» TASK
In the listing below, find the line that contains "Our Carriers (779, 1127)" and the line that contains "Instagram (378, 1029)". Quote both and every line between them, exactly, and nothing more.

» SUPPLIED RECORDS
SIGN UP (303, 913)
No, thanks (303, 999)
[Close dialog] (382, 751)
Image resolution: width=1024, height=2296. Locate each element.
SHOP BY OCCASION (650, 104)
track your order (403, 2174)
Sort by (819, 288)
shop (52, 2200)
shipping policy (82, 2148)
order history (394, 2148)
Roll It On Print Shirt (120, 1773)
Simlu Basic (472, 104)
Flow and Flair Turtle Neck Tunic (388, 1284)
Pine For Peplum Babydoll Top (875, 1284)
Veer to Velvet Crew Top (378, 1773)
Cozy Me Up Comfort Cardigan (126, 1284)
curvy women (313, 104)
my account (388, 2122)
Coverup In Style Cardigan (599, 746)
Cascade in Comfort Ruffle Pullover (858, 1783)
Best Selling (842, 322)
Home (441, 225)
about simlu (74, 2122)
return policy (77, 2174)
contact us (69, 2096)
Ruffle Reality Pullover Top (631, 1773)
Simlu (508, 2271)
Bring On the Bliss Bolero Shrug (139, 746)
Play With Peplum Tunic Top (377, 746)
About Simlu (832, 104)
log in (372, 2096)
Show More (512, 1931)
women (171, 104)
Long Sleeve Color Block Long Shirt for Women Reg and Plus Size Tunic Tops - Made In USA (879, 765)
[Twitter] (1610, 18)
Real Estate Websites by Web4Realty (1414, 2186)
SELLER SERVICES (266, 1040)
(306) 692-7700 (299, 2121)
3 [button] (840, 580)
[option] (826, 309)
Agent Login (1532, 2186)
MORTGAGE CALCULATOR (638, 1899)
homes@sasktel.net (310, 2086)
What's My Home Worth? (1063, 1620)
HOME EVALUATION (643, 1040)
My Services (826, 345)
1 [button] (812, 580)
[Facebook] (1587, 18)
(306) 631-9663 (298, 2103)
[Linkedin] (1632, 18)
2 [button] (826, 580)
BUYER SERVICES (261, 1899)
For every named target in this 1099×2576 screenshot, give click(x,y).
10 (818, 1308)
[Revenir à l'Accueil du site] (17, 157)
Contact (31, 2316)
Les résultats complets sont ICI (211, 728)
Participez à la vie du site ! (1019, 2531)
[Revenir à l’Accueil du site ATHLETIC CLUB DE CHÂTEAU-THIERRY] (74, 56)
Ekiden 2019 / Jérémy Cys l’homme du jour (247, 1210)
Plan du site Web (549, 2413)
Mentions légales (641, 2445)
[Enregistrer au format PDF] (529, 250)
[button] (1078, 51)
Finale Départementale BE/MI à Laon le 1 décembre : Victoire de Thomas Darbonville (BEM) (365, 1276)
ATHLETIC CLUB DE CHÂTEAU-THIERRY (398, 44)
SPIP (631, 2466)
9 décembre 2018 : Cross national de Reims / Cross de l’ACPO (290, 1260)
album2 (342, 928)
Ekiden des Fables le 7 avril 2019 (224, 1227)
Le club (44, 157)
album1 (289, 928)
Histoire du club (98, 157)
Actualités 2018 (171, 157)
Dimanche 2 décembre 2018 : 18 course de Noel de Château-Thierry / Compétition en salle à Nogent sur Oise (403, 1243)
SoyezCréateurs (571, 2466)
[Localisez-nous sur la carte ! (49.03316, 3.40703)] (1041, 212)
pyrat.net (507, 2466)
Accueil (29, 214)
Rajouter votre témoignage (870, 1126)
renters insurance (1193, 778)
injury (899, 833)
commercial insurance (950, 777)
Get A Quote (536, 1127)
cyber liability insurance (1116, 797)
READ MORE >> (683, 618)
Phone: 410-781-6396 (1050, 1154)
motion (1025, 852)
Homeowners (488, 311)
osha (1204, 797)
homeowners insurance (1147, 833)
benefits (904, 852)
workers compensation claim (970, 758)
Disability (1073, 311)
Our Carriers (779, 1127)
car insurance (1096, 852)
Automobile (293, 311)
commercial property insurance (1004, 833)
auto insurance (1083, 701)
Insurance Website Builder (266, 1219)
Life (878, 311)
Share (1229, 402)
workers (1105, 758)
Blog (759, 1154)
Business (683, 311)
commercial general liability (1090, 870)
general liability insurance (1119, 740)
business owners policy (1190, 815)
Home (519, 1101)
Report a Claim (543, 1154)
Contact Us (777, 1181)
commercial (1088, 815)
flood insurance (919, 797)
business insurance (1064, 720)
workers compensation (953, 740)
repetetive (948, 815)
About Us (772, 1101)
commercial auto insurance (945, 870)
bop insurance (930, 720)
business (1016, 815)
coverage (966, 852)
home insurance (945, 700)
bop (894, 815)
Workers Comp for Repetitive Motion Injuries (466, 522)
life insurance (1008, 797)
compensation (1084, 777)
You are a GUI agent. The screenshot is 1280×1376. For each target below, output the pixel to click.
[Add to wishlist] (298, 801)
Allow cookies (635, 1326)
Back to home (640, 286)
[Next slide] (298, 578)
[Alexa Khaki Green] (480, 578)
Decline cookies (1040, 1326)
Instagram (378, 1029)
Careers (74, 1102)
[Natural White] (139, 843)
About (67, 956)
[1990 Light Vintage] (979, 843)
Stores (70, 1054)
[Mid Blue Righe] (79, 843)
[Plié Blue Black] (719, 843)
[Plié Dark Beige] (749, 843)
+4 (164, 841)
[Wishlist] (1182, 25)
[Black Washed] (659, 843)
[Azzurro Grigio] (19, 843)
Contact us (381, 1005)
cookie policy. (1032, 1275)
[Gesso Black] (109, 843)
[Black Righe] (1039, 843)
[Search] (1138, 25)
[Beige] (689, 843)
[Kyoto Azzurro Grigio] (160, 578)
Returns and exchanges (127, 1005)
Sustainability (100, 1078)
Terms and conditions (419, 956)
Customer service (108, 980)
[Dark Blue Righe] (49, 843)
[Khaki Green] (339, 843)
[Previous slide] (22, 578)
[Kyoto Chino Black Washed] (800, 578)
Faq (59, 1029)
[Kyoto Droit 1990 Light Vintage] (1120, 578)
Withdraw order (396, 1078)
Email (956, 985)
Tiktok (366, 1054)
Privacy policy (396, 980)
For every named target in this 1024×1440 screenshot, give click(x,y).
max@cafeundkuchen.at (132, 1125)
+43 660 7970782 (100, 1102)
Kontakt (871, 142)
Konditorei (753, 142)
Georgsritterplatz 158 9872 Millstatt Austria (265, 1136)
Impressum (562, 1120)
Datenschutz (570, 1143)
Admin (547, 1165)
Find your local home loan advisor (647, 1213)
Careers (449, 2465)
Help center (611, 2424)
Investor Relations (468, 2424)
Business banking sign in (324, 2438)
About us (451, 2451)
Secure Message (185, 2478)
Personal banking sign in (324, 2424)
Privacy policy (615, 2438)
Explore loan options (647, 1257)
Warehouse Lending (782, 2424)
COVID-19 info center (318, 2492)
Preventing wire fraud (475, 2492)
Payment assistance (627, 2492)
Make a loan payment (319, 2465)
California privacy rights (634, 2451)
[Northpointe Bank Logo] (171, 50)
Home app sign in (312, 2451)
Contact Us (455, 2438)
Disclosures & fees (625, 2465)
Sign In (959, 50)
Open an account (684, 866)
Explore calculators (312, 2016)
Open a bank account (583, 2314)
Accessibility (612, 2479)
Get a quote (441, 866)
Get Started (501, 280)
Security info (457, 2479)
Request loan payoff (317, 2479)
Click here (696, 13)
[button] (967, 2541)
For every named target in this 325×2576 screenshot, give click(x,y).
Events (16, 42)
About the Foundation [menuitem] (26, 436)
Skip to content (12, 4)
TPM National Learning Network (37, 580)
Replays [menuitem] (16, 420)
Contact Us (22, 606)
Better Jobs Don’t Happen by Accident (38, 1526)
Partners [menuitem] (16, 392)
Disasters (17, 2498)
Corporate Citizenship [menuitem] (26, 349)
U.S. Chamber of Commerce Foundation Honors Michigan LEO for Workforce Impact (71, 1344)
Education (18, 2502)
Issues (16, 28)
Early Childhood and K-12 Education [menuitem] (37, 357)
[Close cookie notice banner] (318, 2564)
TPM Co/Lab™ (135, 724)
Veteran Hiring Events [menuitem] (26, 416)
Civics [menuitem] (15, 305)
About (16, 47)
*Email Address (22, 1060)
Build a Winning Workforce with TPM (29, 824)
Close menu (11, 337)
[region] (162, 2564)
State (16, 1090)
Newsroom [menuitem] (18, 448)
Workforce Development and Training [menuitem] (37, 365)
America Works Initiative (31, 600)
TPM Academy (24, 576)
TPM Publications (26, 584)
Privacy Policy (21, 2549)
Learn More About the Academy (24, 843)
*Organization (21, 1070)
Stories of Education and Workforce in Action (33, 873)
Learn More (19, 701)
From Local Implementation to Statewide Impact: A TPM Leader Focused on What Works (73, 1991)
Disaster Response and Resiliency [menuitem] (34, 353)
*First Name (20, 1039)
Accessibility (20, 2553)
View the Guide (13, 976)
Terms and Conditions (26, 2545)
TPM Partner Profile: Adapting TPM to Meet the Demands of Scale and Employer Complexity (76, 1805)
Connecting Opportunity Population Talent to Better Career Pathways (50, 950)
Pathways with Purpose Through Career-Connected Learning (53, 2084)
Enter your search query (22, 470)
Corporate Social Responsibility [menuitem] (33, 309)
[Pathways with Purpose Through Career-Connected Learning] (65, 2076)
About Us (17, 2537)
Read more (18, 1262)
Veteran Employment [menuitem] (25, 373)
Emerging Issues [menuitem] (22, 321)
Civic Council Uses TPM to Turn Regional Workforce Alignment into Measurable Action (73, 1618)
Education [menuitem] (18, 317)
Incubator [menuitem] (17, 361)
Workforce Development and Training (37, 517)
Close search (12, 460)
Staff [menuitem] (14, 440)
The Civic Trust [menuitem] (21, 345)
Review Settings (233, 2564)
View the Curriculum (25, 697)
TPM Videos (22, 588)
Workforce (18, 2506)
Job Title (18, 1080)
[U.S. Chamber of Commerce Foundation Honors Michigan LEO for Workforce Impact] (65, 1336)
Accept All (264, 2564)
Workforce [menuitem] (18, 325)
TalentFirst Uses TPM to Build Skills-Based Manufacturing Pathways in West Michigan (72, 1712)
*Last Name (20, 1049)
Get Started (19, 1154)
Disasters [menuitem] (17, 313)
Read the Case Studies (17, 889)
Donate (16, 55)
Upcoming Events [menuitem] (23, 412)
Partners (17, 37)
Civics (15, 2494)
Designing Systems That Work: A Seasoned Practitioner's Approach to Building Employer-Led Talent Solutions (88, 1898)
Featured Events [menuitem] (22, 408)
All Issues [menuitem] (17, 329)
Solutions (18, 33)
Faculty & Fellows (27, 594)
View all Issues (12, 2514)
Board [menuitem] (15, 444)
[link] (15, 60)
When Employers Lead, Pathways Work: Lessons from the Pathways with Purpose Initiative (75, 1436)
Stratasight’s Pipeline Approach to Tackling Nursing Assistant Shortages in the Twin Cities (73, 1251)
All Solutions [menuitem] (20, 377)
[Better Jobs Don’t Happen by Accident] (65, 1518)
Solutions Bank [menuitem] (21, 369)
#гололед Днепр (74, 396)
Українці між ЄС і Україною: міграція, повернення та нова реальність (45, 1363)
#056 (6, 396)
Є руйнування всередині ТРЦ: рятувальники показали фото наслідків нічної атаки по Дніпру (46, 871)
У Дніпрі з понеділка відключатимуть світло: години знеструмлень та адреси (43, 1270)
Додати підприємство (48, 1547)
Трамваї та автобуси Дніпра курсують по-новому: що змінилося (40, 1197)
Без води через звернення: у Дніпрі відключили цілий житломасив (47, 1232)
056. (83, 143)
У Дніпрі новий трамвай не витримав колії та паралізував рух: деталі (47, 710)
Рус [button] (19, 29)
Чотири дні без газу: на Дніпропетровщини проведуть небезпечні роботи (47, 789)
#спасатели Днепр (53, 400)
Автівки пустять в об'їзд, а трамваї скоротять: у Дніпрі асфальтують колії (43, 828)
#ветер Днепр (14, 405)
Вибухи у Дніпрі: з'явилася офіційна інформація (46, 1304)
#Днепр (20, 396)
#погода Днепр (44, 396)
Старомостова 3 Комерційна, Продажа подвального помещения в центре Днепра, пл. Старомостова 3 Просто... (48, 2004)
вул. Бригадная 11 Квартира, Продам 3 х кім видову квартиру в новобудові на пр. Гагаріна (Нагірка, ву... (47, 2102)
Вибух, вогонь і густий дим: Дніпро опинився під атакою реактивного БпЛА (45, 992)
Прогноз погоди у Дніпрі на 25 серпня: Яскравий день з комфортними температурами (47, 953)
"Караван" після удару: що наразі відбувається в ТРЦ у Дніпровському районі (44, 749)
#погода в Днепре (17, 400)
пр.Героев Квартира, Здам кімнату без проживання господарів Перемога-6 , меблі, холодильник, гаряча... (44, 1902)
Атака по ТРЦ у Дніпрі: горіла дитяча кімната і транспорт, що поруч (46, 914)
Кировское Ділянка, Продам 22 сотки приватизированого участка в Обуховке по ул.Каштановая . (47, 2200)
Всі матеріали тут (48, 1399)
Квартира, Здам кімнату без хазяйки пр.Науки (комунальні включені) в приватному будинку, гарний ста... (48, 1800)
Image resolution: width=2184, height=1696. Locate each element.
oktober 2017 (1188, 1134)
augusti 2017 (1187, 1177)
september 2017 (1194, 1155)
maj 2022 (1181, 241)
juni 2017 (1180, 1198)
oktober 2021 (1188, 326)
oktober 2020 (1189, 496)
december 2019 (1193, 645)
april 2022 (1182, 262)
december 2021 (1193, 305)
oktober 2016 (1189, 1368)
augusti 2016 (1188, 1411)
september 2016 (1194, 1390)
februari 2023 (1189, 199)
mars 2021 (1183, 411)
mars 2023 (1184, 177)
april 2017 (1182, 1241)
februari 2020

» WRITTEN RESPONSE
Our Carriers (779, 1127)
car insurance (1096, 852)
Automobile (293, 311)
commercial property insurance (1004, 833)
auto insurance (1083, 701)
Insurance Website Builder (266, 1219)
Life (878, 311)
Share (1229, 402)
workers (1105, 758)
Blog (759, 1154)
Business (683, 311)
commercial general liability (1090, 870)
general liability insurance (1119, 740)
business owners policy (1190, 815)
Home (519, 1101)
Report a Claim (543, 1154)
Contact Us (777, 1181)
commercial (1088, 815)
flood insurance (919, 797)
business insurance (1064, 720)
workers compensation (953, 740)
repetetive (948, 815)
About Us (772, 1101)
commercial auto insurance (945, 870)
bop insurance (930, 720)
business (1016, 815)
coverage (966, 852)
home insurance (945, 700)
bop (894, 815)
Workers Comp for Repetitive Motion Injuries (466, 522)
life insurance (1008, 797)
compensation (1084, 777)
You are a GUI agent. The screenshot is 1280×1376. For each target below, output the pixel to click.
[Add to wishlist] (298, 801)
Allow cookies (635, 1326)
Back to home (640, 286)
[Next slide] (298, 578)
[Alexa Khaki Green] (480, 578)
Decline cookies (1040, 1326)
Instagram (378, 1029)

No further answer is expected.